Selective serotonin reuptake inhibitors (SSRIs) have become the most frequently used antidepressants in China in recent decades. This systematic review and meta-analysis examined the efficacy and tolerability of SSRIs in Chinese studies and the quality of Chinese randomized controlled trials.
Methods
Major Western and Chinese electronic databases were searched for double-blind, parallel group randomised controlled trials (RCTs) comparing SSRIs (fluoxetine, citalopram, escitalopram, fluvoxamine, paroxetine, or sertraline) with other antidepressants such as SSRI, Selective Noradrenaline Reuptake Inhibitor (SNRI), tricyclic antidepressant (TCA), Traditional Chinese Medicine (TCM) and/or placebo. Response, remission, and dropout rates due to side effects were defined as primary outcomes. Mean total Hamilton Rating Scale of Depression (HAMD) scores at endpoint, overall dropout rates and total Treatment Emergent Symptom Scale (TESS) scores were defined as secondary outcomes. Data were combined with random effects models. Risk of bias was assessed by the Cochrane evaluation tool. Quality of reports was assessed by the fulfilment of Consolidated Standards of Reporting Trial (CONSORT) items.
Results
A total of 71 studies were included. Only one study was listed in both Chinese and Western databases. SSRIs were found to be more effective than TCAs. No significant differences were observed regarding dropout rates due to side effects. Using the Cochrane risk of bias tool, adequate methods of sequence generation were described in 16 (23%) studies. All authors failed to report trial registration. Informed consent, sources of funding, email address, protocol, and limitations were also not mentioned in most studies. However, reporting quality improved steadily between 1996 and 2013.
Conclusions
In light of the low trial quality, the findings of a significant advantage of SSRI over TCA in terms of response rate and remission rate should be replicated by large high-quality Chinese studies.
The online version of this article (doi:10.1186/s12888-014-0245-4) contains supplementary material, which is available to authorized users.
Competing interests
Prof. Dr. Becker received unrestricted research grants from AstraZeneca (Wedel, Germany), GlaxoSmithKline (Munich, Germany), Pfizer (Karlsruhe), AFFECTIS Pharmaceuticals AG (Martinsried, Germany), and the AOK Bundesverband for clinical trials and investigator-initiated trials. The other authors declare that they have no competing interests.
Authors’ contributions
YZ was involved in the design of the study, collected the data, undertook the statistical analyses and drafted the manuscript. MK participated in the design of the study, performed the statistical analyses, helped to interpret data and drafted the manuscript. TB participated in the design of the study and helped to draft the manuscript. YM collected the data and helped to interpret data. All authors read and approved the final manuscript.
Background
In recent decades, selective serotonin reuptake inhibitors (SSRIs) have become the first-line antidepressant drug treatment of depression and replaced tricyclic antidepressants (TCA) and monoamine oxidase inhibitors (MAOI) due to fewer side-effects and ease of use in Western countries [1],[2]. Also, SSRIs have become the dominant subcategory of antidepressants in China [3]–[5].

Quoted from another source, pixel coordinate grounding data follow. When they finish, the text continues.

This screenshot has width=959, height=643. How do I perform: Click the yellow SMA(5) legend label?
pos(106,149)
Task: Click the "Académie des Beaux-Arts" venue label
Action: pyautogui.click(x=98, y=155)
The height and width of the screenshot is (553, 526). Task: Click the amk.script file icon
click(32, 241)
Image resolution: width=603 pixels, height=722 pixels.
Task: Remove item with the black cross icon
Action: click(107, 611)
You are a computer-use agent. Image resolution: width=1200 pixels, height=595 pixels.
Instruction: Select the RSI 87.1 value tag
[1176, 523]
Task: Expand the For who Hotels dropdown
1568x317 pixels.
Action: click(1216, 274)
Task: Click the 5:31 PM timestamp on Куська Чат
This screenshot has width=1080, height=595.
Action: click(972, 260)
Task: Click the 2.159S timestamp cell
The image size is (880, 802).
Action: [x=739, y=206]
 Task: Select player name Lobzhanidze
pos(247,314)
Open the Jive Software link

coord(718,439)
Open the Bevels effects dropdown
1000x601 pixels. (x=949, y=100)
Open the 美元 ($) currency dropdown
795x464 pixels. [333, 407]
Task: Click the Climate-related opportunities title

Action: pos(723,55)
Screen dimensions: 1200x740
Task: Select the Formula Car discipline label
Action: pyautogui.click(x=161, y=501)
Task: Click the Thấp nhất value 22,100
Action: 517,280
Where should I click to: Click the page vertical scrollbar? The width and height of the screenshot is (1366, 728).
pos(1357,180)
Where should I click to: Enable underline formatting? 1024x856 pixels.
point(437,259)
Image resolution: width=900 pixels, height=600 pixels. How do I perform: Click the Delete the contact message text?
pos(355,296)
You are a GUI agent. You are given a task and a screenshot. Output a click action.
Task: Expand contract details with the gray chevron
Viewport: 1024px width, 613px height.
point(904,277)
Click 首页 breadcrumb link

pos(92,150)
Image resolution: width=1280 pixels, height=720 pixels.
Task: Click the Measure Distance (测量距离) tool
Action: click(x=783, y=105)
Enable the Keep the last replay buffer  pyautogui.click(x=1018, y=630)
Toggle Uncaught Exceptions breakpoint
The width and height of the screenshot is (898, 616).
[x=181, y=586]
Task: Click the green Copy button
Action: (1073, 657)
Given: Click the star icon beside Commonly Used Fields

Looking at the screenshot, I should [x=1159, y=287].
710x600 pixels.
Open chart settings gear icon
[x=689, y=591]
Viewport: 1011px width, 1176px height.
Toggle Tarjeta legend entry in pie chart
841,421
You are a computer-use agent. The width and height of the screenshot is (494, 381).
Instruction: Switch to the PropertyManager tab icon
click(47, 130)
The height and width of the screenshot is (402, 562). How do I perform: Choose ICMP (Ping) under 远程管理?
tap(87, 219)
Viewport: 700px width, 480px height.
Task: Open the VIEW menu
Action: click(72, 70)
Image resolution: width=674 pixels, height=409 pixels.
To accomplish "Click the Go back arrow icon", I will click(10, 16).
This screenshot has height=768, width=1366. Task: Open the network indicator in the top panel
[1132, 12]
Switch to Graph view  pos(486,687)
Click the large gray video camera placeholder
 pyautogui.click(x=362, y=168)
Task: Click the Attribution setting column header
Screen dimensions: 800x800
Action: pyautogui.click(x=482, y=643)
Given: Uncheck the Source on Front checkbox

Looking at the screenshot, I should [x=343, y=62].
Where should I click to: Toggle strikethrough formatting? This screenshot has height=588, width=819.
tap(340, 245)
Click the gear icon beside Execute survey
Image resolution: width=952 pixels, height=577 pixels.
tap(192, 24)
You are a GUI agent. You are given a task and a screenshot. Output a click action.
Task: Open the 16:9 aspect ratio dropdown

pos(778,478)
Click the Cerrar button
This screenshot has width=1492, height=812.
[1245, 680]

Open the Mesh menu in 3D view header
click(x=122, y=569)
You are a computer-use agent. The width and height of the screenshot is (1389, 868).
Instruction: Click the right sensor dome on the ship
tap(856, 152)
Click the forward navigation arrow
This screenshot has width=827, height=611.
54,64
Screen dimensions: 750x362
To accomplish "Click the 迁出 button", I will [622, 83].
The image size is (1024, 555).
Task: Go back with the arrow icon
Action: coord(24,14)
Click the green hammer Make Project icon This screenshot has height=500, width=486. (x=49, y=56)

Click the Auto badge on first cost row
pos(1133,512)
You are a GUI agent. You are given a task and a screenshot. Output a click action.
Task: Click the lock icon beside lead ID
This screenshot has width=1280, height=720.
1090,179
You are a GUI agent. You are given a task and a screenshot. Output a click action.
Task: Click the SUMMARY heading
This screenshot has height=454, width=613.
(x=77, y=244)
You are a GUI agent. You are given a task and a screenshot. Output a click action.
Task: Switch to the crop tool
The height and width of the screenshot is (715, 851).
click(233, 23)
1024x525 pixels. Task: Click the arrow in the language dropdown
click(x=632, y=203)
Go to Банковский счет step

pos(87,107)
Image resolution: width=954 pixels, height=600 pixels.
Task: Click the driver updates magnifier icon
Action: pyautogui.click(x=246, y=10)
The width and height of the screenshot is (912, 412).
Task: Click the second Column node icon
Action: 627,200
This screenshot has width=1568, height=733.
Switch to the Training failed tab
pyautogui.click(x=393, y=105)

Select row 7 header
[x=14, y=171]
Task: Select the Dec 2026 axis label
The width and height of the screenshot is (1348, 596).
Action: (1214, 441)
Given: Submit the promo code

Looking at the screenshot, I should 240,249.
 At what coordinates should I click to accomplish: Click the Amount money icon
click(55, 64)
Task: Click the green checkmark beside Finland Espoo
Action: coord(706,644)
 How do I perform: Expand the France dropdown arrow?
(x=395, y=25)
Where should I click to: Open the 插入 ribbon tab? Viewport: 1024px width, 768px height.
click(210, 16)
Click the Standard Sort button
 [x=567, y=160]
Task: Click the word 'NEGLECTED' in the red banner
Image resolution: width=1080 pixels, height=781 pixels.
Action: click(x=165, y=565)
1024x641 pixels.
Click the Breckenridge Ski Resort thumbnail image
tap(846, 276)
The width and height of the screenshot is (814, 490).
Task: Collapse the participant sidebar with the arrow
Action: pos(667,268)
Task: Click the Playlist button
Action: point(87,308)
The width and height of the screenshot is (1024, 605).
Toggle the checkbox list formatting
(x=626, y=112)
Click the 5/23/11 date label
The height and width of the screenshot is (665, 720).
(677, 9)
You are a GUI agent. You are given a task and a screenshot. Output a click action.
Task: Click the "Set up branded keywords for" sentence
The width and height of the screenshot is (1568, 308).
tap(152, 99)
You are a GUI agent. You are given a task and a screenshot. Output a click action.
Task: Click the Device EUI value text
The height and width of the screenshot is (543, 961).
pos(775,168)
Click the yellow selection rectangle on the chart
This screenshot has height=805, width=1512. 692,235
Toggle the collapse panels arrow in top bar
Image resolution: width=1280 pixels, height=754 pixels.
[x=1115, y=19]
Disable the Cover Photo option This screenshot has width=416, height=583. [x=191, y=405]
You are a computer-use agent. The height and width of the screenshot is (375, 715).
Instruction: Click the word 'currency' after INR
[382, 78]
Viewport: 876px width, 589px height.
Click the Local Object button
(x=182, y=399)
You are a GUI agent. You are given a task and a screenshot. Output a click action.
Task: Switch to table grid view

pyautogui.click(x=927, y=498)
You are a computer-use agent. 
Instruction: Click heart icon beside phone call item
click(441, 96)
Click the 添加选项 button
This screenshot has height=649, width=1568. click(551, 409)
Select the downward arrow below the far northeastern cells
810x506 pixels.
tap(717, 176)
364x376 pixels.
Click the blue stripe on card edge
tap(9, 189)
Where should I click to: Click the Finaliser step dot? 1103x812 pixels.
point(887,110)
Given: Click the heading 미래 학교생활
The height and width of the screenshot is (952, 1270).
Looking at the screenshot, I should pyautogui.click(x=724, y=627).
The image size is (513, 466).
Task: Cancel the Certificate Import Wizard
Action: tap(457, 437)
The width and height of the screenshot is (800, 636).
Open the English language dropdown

Although most Chinese studies are reported to be underpowered and of low reporting quality [6]–[10], many Chinese double-blind randomised controlled trials (RCTs) were carried out to examine the effectiveness and safety of SSRIs. Only 7% of published Chinese studies of efficacy and tolerability of antidepressants were included in western meta-analyses. Less than 6% of the Chinese biomedical journals are indexed in MEDLINE [11].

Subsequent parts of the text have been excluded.